Conference: Religious Minorities' Self-Representations

Panel 3B

Self-Representation in Interfaith Dialogue

Chair: Kor Grit (PhD Candidate, Department of Philosophy and Religious Studies, Utrecht University)
Room: Stijlkamer, Janskerkhof 13

‘Performing Authenticity Through Interfaith Dialogue’ – Lise Paulsen Galal (Associate Professor, Department of Communication and Arts, Roskilde University)
Based on the study of organized interfaith activities in Denmark, I argue in this paper that ritualized practices of performing and narrating religious identity draw on a dominant discourse of authenticity (Taylor 1992; Lindholm 2008) that acknowledges but also disciplines religious differences in particular ways. I ask how this discourse leaves room for the minorities’ “own politics” (Ortner 2006) and how this is performed and narrated by minority participants during dialogue events. Two cases of interfaith dialogue are analyzed: a public meeting with four women of different religious backgrounds (Christian, Muslim, Buddhist, Brahma Kumaris), and a weekend course in interfaith dialogue with participants of primarily Christian or Muslim backgrounds. A special focus is, firstly, how bodies and narratives are attuned in order to create authentic self-representations and performative practices (Ahmed 2004). Secondly, I explore how participants in their self-representations engage with representations that others have made of them (Pratt 1991).

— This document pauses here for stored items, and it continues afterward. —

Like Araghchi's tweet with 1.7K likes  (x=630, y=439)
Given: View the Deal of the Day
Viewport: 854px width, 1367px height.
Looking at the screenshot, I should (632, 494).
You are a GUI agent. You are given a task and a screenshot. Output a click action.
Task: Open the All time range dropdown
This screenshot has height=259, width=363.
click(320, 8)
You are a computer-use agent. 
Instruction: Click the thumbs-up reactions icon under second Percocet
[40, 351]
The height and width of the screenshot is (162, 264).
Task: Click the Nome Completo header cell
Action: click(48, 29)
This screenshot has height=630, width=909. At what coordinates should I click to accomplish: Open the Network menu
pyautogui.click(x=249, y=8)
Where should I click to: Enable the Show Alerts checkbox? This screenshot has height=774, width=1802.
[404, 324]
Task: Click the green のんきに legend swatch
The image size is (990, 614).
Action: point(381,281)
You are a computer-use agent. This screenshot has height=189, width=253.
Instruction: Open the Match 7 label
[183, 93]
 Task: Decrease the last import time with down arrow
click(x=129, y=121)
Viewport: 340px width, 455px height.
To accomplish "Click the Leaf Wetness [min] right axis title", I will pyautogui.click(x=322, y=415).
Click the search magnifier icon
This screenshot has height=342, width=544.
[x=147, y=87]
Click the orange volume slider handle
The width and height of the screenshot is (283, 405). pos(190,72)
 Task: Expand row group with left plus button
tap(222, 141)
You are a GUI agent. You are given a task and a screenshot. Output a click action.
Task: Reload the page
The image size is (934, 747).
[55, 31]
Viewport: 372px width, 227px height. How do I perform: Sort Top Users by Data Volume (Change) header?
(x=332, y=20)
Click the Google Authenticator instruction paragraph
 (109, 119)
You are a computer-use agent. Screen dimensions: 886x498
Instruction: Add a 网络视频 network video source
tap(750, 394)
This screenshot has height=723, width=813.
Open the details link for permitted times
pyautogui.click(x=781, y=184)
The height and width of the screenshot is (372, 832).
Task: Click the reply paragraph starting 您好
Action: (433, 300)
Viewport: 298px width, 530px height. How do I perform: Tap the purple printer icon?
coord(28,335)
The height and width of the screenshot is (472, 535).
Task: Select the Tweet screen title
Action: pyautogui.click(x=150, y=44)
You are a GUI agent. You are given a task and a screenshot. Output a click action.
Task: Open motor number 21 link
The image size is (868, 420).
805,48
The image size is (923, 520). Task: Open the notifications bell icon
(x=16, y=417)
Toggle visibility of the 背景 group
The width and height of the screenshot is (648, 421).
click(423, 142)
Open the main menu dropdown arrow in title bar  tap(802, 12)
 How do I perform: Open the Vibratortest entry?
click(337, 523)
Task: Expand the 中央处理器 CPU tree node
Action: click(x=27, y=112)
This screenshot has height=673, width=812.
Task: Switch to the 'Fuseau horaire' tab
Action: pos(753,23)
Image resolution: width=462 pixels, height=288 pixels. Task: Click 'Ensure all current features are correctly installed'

‘Communicating Morality: The “Small Politics” of Dialogue’ – Merve Kayikci (PhD Candidate, Interculturalism, Migration and Minorities Research Centre, KU Leuven)
This paper interrogates how dialogue is a means of communicating Islamic morals to the non-Muslim Other. Discourses of ‘co-existence’ that are articulated among my interlocutors usually tap into the memories of the Prophet Mohammad, his companions and how they ‘lived peacefully’ with the non-Muslims. Hence, as a concept dialogue is contextually defined, and applies to one specific time and place in history which is modern democracy in the West (James 1999). While my interlocutors absorb such narratives from the Islamic tradition, they interpret them through liberal conceptualizations. In this paper, I examine how my interlocutors, construct a narrative of ‘sameness’ by reflecting on Islamic ethical norms through a liberal vocabulary. This trajectory is grounded in constructing ‘likeability’, which I argue becomes a small politics of everyday life. My interlocutors try to engage in a meaningful and moral relationship with the Other, while historically they as Muslims are the Other. The data for this research was collected by interviews and participant observation of female Muslim volunteers in Brussels and Antwerp.

‘Coming Out: Alevis and Jews in Conversation’ – Annemarike Stremmelaar (Lecturer, Leiden Institute for Area Studies, Leiden University)
In the Netherlands Alevi’s are a minority within a minority: they share their Turkish background with about 400,000 people in the Netherlands, but they see themselves as distinct from a Sunni Muslim majority. In broader Dutch society, Alevi’s are often not recognized as different from others with a Turkish or Muslim background, and confronted with dominant and negative perceptions of those groups; in Turkey Alevi’s have been and still are the object of prejudice and discrimination. Drawing upon observations of dialogue meetings bringing together Alevi’s and Jews in the Netherlands, this paper examines the ways in which Alevi’s represent themselves in the face of these contradictory perceptions. What Alevi and Jewish participants turned out to be sharing was being confronted with the question whether or not to publicly acknowledge an identity which previously had remained undisclosed.